── Text segment

Token on a grid

Throughout this solution, $p_{i,j}$ will represent the probability that the token was originally placed in the square in the $i^{th}$ column and $j^{th}$ row of the chessboard. Because we are looking at a $2\times100$ chessboard, $i\in\{1,2,3,...,100\},j\in\{1,2\}$ .

We begin by finding the probability that the token was originally placed in each square. To do this, we must use the fact that the probability that the token is in a given square before the move is the same as the probability that it's in that square after the move. Because Brilli picks a square to move the token to uniformly at random from the squares surrounding the original square, the token has probability $\frac{1}{5}$ to move to any of its surrounding squares, unless the original square is in column $1$ or column $100$ , in which case that probability is $\frac{1}{3}$ . Thus, it must be the case that $p_{i,j}$ is the sum of $\frac{1}{5}$ (or $\frac{1}{3}$ , in a few cases concerning the edge columns) times the probabilities that the token was originally placed in each of the surrounding squares.

For ease of writing, let $p_{1,1}=a$ and $p_{1,2}=b$ . From the observation above, we have $a = \frac{1}{3}b + \frac{1}{5}p_{2,1} + \frac{1}{5}p_{2,2}$ and $b = \frac{1}{3}a + \frac{1}{5}p_{2,1} + \frac{1}{5}p_{2,2}$ . Subtracting the second equation from the first yields $a - b = \frac{1}{3}(b-a) \to a - b = 0 \to a = b$ . This fact may have been obvious from the symmetry present in the problem, but it is good to ensure that it is, indeed, true.

We see that $p_{2,1} = \frac{1}{3}a + \frac{1}{3}b + \frac{1}{5}(p_{2,2} + p_{3,1} + p_{3,2})$ and $p_{2,2} = \frac{1}{3}a + \frac{1}{3}b + \frac{1}{5}(p_{2,1} + p_{3,1} + p_{3,2})$ . From these two equations we can show that $p_{2,1} = p_{2,2}$ . Using similar equations and manipulations, it can be easily shown that this applies to all columns. That is, $\forall{i}\in\{1,2,3,...,100\}, p_{i,1} = p_{i,2}$ .

────

• **Things to do**
• a. Rewrite the records from the line containing "[Telegram] (106, 1804)" through the line containing "福建省 (902, 331)", replacing "Identify" with "Locate" and leaving everything else unchanged.
• b. Continue the solution about the token on a grid, starting right after its last sentence.

── Data listing

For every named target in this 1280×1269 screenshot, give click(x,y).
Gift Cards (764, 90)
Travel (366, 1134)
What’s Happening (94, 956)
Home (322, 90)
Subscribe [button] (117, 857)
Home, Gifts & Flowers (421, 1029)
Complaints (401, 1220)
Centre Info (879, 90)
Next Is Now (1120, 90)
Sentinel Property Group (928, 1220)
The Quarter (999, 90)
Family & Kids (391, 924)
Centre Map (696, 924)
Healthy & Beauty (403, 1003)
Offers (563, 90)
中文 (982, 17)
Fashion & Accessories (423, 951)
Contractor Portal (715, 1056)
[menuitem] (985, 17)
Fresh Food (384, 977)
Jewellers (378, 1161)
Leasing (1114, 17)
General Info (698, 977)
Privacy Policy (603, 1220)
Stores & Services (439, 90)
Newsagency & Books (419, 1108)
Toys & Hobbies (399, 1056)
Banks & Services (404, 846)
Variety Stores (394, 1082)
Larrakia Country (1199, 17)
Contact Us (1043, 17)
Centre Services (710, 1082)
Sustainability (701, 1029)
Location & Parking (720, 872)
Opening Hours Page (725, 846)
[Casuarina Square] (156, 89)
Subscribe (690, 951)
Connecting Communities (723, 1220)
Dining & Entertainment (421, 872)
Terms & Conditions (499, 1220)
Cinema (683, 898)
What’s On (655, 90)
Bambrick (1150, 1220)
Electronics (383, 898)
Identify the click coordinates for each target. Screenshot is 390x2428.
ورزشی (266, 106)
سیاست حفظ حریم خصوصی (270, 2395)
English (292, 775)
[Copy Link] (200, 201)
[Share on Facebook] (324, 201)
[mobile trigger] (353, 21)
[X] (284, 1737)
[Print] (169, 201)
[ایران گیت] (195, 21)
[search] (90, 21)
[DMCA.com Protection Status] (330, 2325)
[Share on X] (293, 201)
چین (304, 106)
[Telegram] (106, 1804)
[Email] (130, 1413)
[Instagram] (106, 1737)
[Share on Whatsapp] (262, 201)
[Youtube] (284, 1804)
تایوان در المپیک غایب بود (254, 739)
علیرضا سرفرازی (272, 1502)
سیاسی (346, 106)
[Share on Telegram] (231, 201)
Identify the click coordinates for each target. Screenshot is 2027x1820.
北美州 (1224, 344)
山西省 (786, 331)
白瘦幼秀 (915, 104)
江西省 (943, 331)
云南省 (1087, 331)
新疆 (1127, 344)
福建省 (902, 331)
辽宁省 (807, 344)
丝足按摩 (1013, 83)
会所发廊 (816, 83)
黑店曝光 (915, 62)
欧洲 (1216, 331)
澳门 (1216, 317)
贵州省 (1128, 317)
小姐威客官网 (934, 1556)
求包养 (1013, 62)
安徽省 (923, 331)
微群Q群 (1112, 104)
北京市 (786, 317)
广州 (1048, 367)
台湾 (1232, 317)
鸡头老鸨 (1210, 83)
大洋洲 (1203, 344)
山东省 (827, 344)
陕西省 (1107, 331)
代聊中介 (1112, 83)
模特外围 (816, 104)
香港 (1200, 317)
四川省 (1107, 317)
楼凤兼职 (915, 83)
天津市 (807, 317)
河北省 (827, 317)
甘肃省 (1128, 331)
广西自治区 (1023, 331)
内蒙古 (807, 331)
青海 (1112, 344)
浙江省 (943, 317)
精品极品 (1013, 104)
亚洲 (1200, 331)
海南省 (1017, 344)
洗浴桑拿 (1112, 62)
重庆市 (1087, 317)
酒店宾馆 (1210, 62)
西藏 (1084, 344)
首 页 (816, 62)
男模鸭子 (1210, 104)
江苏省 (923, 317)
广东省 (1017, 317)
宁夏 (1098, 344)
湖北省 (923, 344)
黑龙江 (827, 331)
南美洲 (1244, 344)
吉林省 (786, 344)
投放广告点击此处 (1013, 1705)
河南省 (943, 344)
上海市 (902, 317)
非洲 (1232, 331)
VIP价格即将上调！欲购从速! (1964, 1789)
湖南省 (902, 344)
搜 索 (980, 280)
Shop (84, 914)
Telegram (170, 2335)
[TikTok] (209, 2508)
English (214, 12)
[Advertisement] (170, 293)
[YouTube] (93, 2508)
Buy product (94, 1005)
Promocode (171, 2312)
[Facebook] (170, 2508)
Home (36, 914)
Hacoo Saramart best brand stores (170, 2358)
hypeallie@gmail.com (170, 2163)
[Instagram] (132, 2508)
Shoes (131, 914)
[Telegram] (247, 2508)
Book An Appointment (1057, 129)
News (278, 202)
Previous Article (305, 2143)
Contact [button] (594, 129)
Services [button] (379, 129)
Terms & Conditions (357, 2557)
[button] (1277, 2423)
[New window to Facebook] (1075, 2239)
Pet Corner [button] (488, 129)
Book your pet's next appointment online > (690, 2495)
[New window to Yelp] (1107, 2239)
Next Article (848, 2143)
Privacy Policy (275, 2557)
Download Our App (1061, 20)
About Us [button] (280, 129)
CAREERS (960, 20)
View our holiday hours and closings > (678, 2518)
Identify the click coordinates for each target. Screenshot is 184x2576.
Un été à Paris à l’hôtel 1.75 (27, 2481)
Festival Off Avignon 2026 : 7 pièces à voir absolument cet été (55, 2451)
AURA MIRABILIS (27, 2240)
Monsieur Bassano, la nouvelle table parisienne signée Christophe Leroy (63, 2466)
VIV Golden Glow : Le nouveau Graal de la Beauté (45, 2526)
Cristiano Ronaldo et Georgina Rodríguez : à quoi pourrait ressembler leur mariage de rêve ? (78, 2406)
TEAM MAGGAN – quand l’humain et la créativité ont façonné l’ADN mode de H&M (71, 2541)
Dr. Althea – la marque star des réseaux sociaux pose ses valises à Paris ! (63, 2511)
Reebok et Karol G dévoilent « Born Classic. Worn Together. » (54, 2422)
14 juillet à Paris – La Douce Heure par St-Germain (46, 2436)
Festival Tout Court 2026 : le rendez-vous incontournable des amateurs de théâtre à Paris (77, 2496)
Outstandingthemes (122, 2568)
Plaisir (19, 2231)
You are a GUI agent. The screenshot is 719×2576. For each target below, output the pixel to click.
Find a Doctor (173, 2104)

────

• **Answers given**
• a.
[Telegram] (106, 1804)
[Email] (130, 1413)
[Instagram] (106, 1737)
[Share on Whatsapp] (262, 201)
[Youtube] (284, 1804)
تایوان در المپیک غایب بود (254, 739)
علیرضا سرفرازی (272, 1502)
سیاسی (346, 106)
[Share on Telegram] (231, 201)
Locate the click coordinates for each target. Screenshot is 2027x1820.
北美州 (1224, 344)
山西省 (786, 331)
白瘦幼秀 (915, 104)
江西省 (943, 331)
云南省 (1087, 331)
新疆 (1127, 344)
福建省 (902, 331)

• b.
We now take another look at $a = \frac{1}{3}b + \frac{1}{5}p_{2,1} + \frac{1}{5}p_{2,2}$ . Using the facts from above, we turn this into $a = \frac{1}{3}a + \frac{2}{5}p_{2,1} \to p_{2,1} = \frac{5}{3}a$ . Plugging this into $p_{2,1} = \frac{1}{3}a + \frac{1}{3}b + \frac{1}{5}(p_{2,2} + p_{3,1} + p_{3,2})$ gives $\frac{5}{3}a = \frac{2}{3}a + \frac{1}{5}\cdot\frac{5}{3}a + \frac{2}{5}p_{3,1} \to p_{3,1} = \frac{5}{3}a = p_{2,1}$ . Continuing this process of using $p_{i,1}$ to find $p_{i+1,1}$ (which, we remind ourselves, is the same as $p_{i+1,2}$ ) gives us that $p_{1,1} = p_{1,2} = p_{100,1} = p_{100,2} = a$ and $p_{2,1} = p_{2,2} = p_{3,1} = p_{3,2} =...= p_{99,1} = p_{99,2} = \frac{5}{3}a$ .

The probability that the token gets placed on any square on the board is the sum of the probabilities that the token gets placed on a certain square on the board and must, of course, be $1$ , as Brilli certainly placed the token on the board. From above, we know that there are $196$ squares which have probability $\frac{5}{3}a$ attached to them and $4$ which have probability $a$ attached to them. Thus, $196\cdot\frac{5}{3}a + 4\cdot{a} = 1 \to a = \frac{3}{992} \to \frac{5}{3}a = \frac{5}{992}$ .

We can now calculate the probability $q$ that the problem asks for. The probability that the token is placed in a square in the "good" columns (i.e., columns $5,6,...,44$ ) is $\frac{5}{992}$ for each square in those columns. If the token is originally placed in any of the columns numbered $6,7,...,43$ , it must be in one of the "good" columns after the move, as it can't move more than one column away from its original position. However, if the token is originally placed in a square in columns $5$ or $44$ , it can only move to $3$ of the $5$ surrounding squares if it wants to stay in the "good" columns. There are, of course, $76$ squares in columns $6,7,...,43$ and $4$ in column $5$ and column $44$ . Thus, $q = \frac{5}{992}(76\cdot1 + 4\cdot\frac{3}{5}) = \frac{392}{992} = \frac{49}{124}$ . Our answer is $49 + 124 = \fbox{173}$ .

Consider a connected undirected graph with probabilities for vertices. Write the probabilities for the vertices as a vector $p=(p_1,p_2...p_n)^t$ . We can find the probabilities for reaching the vertices in the next step by $p^\prime=A_d p$ where $A_d$ is the adjacency matrix $A$ modified by dividing every column by the degree $d_i$ of the corresponding vertex.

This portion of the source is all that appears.